Right at the end of my freshman year in college, May, 1992, the big Cleveland top 40 radio station flipped formats to "modern rock." It was called 107.9, The End, because it was at the end of the radio dial, when some radios still had dials. That first year of school was musically weird, because while I already was in to some of the "new wave" and "weird" stuff out there, like Jesus Jones, anything on the Pump Up The Volume soundtrack, and bigger acts like U2 that were strangely not getting airplay, we were also seeing the last popular wave of music from bands like Def Leppard, Poison and Motley Crue. It was the year when Nirvana's Nevermind and Pearl Jam's Ten came out. INXS put out the brilliant Welcome To Wherever You Are, and R.E.M. released Out of Time.
Impressionable almost-19-year-old me who wanted to work in radio was absolutely electrified with this new radio format. It seemed like a transition to something that combined the best of the 80's music with obscure bands that never quite got their chance. It embraced the Seattle sound, while it wasn't afraid to play female-led bands and singers. It was the radio format that popularized The Cranberries, The Breeders, No Doubt, and yes, even Sarah McLachlan. Think about that for a minute... the same radio station played Sarah and Nine Inch Nails. It was glorious, and it was glorious because like those of us who identified proudly as Generation X, it did not want to be defined. (Yes, of course I see the irony in identifying with something not wanting to be labeled... that's the paradox of my people.)
I couldn't get The End very well at Ashland University, about an hour south from the outskirts of Cleveland. I also didn't make a lot of headway getting alt rock on our college station, which followed a classic rock format, mostly. It was cosmically stupid that we had a format at all, but by my junior year, with me as the creative director and a friend as music director, we started going where the rock music was, which was a lot of grunge at the time. Our college station's frequency was 88.9, and with 3,000 watts, adequately covered neighboring Mansfield. But when the transmitter was off, we could hear something amazing at 88.7: a station from Detroit called 89X.

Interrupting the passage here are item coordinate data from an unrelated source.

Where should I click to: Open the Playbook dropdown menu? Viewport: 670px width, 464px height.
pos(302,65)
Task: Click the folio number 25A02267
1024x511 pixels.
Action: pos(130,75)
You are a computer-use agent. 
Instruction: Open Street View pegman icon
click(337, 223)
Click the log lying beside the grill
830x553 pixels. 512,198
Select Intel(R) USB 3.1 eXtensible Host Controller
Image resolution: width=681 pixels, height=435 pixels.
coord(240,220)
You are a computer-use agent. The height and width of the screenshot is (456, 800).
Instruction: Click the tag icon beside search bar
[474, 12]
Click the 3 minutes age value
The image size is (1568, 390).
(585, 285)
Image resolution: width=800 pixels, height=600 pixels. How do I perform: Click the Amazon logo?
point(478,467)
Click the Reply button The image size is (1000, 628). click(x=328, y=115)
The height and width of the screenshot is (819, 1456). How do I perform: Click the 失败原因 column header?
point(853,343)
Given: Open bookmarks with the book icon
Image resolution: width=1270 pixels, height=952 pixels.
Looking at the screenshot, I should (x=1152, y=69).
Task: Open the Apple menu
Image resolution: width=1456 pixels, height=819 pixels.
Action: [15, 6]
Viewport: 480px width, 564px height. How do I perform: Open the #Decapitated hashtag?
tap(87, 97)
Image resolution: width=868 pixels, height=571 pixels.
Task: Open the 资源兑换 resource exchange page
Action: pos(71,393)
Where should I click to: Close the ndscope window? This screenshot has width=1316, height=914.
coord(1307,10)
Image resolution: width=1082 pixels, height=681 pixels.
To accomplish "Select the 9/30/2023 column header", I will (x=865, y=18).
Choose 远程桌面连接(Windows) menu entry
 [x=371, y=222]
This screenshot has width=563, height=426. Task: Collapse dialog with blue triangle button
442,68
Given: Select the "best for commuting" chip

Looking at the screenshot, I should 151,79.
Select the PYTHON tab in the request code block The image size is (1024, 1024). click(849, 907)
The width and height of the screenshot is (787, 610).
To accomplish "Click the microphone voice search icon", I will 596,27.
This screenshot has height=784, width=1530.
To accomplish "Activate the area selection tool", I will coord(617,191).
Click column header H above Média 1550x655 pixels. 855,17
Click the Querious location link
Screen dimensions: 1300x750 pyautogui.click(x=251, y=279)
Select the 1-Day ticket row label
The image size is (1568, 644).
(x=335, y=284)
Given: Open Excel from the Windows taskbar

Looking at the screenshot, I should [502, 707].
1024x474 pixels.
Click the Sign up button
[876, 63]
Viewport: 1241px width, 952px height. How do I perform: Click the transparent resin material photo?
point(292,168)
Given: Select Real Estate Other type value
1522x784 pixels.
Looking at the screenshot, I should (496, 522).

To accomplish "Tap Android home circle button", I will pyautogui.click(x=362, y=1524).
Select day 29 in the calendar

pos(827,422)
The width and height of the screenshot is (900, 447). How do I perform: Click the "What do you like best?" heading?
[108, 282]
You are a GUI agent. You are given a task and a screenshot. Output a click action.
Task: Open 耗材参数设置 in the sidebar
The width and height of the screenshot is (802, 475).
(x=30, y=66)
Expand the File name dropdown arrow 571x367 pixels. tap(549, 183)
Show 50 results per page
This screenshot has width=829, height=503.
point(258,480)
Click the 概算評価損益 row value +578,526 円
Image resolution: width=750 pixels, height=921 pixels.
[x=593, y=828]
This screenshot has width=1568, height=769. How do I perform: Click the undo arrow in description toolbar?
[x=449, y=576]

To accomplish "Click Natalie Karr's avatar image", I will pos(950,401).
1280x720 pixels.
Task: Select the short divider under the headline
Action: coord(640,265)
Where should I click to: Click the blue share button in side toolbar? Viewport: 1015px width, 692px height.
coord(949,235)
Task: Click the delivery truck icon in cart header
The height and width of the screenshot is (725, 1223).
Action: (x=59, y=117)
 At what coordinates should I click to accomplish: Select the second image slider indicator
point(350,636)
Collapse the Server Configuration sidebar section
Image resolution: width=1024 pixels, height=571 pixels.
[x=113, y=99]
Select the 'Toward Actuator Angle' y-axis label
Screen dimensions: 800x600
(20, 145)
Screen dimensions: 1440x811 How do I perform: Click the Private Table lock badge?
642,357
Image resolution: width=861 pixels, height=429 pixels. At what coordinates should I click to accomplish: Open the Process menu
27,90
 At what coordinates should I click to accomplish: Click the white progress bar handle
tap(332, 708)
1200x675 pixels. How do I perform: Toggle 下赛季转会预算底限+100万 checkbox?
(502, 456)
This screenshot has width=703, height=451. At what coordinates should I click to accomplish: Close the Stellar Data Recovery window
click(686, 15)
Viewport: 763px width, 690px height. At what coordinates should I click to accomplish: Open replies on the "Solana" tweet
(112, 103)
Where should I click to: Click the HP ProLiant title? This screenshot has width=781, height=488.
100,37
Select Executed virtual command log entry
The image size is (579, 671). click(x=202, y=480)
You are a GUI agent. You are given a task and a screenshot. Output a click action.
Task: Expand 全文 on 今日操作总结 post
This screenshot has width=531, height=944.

89X was actually out of Windsor, Ontario, south of Detroit (that sounds weird, Canada being south, but for real, look at a map). "CIMX Windsor-Detroit is 89X!" I don't know if it's because they were Canadian or what, but they gave few fucks about the conventions of radio formats in North America. While The End seemed to combine these weird unrelated sub-genres of music into something of a wonderful mix tape, 89X just let it rip and would abruptly play Sarah McLachlan right after Nine Inch Nails. And with Canadian content rules applying, you'd not only hear a lot of Sarah, but also great bands like The Tragically Hip and a fair amount of Barenaked Ladies, before they really caught on. I loved it, and when I was home the summer after my junior year, I put an antenna on my parents' roof so I could easily hear it from the Cleveland south suburbs. It would be the station of choice for years when visiting Cedar Point, too.
My academic advisor and chief engineer for the radio/TV department once showed me a little device he wired up to hear 89X while our college station was on the air. He would point his high gain antenna at Detroit, and then with this thing that had an alligator clip and a wire, he would essentially use phase cancellation, the same phenomenon used in noise-cancelling headphones, to block the college station and let 89X in. He also had to rewire his receiver to include a more narrow frequency filter (most allow +/- .4 MHz, because normally stations don't geographically overlap much). This way, he could isolate 88.7 from 88.9, which was amazing considering on-campus the station bled into the phones!
I listened to 89X when I was in Sandusky, Ohio, back in January, for a conference. It was still pretty weird, but seemed to lean more on older stuff. Any station that goes nearly 30 years without changing much is pretty crazy. They oscillated a bit between "old" alternative and newer stuff over the years, but it was always a delightfully strange mix. When I had my last shift on a commercial radio station in 1996, I had largely accepted that it was a terrible business getting worse because of the rapid consolidation occurring in light of the deregulation that lifted ownership limits. Everything was becoming automated, and programmed by some dicks in New York or LA with no regard to the local scene. I'm sure it helped that 89X was Canadian, but what a comfort that it was still out there.
Now, it's not. A little over a week ago, after 30 years, it flipped to another f'ing country station. Terrestrial FM radio is crap, and it has been for a long time, but it felt good knowing that 89X was still out there. These days, I still listen to a combination of AltNation and Lithium on SiriusXM, and between those two stations, offer a good, curated mix of music spanning the decades. Satellite radio is clearly making a transition to streaming, and I hope that it survives. They have a great thing going when they're not stuck having to survive on advertising and can make these genre stations. It's a great way to discover stuff, and humans still do it way better than algorithms.
Interestingly, The End came back as a streaming station, and they do a pretty solid job of it. It leans a little heavy on nostalgia for me, but it's solid.